Um estudo publicado há pouco numa revista internacional encontrou que o exercício aeróbico constante pode frear o ritmo com que os neurônios produtores de dopamina são danificados. A pesquisa, feita em pessoas com Parkinson em etapa inicial, sugere que o exercício pode cumprir um papel junto com o medicamento, e não no lugar dele.

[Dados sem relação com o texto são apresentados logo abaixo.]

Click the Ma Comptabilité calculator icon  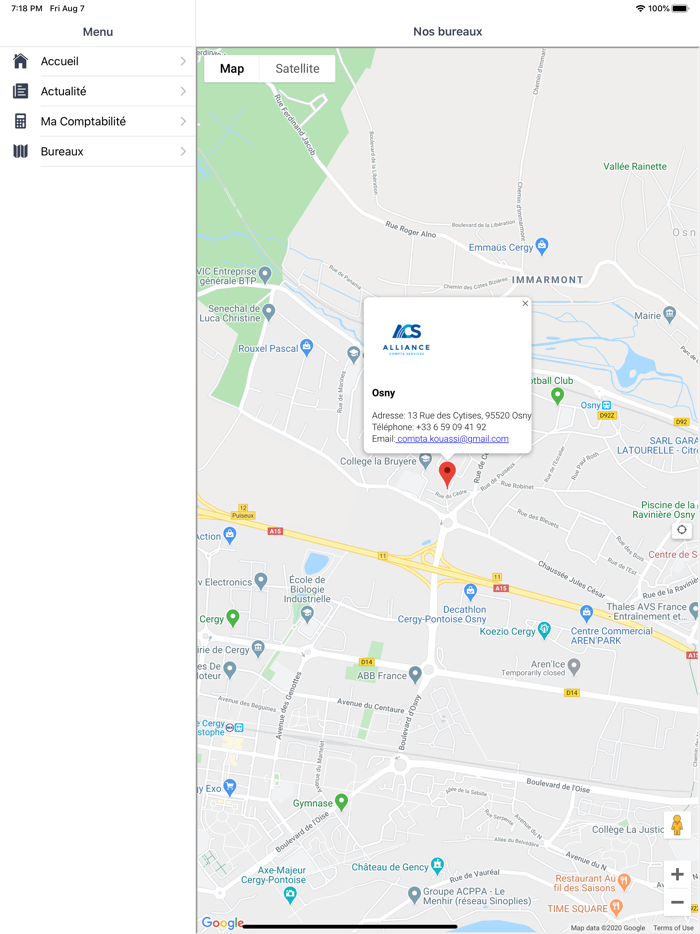(x=20, y=121)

🔍 Isto é o que se encontrou
A equipe de pesquisa dividiu pouco mais de 200 pessoas com Parkinson inicial em dois grupos. Um fazia exercício aeróbico com regularidade, pelo menos três vezes por semana; o outro seguiu com a vida como sempre. Os dois foram acompanhados por dois anos. Nas imagens cerebrais, o dano aos neurônios produtores de dopamina avançou comparativamente mais devagar no grupo que se exercitava com regularidade.
✅ Se você tem Parkinson
O exercício não pode ocupar o lugar do seu medicamento. O que isso significa é que, junto com o tratamento que você já faz, ele pode ajudar a frear a velocidade com que as coisas avançam. Não precisa ser extenuante. A chave é um exercício aeróbico constante — caminhar em ritmo vivo, andar de bicicleta, qualquer coisa que deixe você um pouco sem fôlego — três vezes por semana, 30 minutos de cada vez.
🙋 Se você acompanha
Quando a pessoa que você acompanha tem dificuldade de engatar, ou de manter, só de caminhar ao lado dela ou ajudá-la com os alongamentos já se nota a diferença. Em vez de fixar uma meta ambiciosa, tente propor em pedaços pequenos: «hoje vamos caminhar só 10 minutos».
A ParkinON reescreveu em linguagem simples pesquisas e notícias publicadas recentemente para este artigo. Isto não substitui um diagnóstico nem um tratamento médico. Converse com a sua equipe de saúde antes de começar uma nova rotina de exercício.